Challenging community organisations to raise money from their local communities, by donation or investment, is a useful method of gauging their capability along with the level of local support for the asset or service. However, this may be less reliable considering the cost-of-living crisis and diminishing levels of disposable income.
As covered in Identifying additional financing options for public sport and leisure services, community owned entities can secure social investment from individuals (community based) and from social investment funds and lenders (institutional). The social investment seeks to produce a social return as well as financial, helping to steer local sport VCSs towards delivering social outcomes aligned to council policy objectives.
The growth of the social investment market presents opportunities for VCSs accessing finance not available for councils. It also helps address a structural issue for community ownership because they cannot secure finance from equity investment and traditional high street lenders may be reluctant.
VCSs that secure social impact investment from social investment funds and institutions will need to demonstrate they are ‘investment ready’. It can provide the required confidence to the council regarding their capability.

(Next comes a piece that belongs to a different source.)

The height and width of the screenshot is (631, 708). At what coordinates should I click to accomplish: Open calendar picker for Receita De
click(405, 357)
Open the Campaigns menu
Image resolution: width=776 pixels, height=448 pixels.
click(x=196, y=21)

The various forms of funding and finance available to VCSs and other community owned social enterprises can create the initial investment and ongoing revenues required to form viable and sustainable business models.
Community shares have been regularly used by community benefit societies to help communities to save and/or takeover local shops and pubs. Its application in sport and leisure has been less prevalent. Social investment secured from individuals, such as from community shares or loans, can provide tax relief opportunities to the investors. Creating significant incentives for investment to support local community sports assets. However, it is a complex area requiring specialist and costly advice, therefore creating a barrier for many community groups.
Partnership opportunities
The growth of local sports VCS providers delivering social outcomes creates various partnership opportunities. It offers councils a ready-made local delivery system, with providers who already share the council’s wider objectives.
The
Chances Fund Social Impact Bond demonstrates how local sports VCSs that use sport as a tool to deliver social outcomes can be a delivery partner for council services such as education and youth services. Demonstrating how the use of funding can help align their delivery with council policy objectives plus improve a VCS’s ability to evaluate the outcomes delivered.
If a council can support growth of community ownership it can establish a sympathetic local sports and leisure delivery system. One that is driven to deliver sports and physical participation plus uses sport as a tool to deliver wider social outcomes.
The partnership between Herefordshire Council and Halo Leisure services provides an example how a long-term community owned asset can be created with a strong business case and an inclusive approach. A key element was the loan from the Public Work Loans Board passed through to Halo Leisure services that enabled the leisure stock to be modernised, generating additional revenue to remove the need for a subsidy.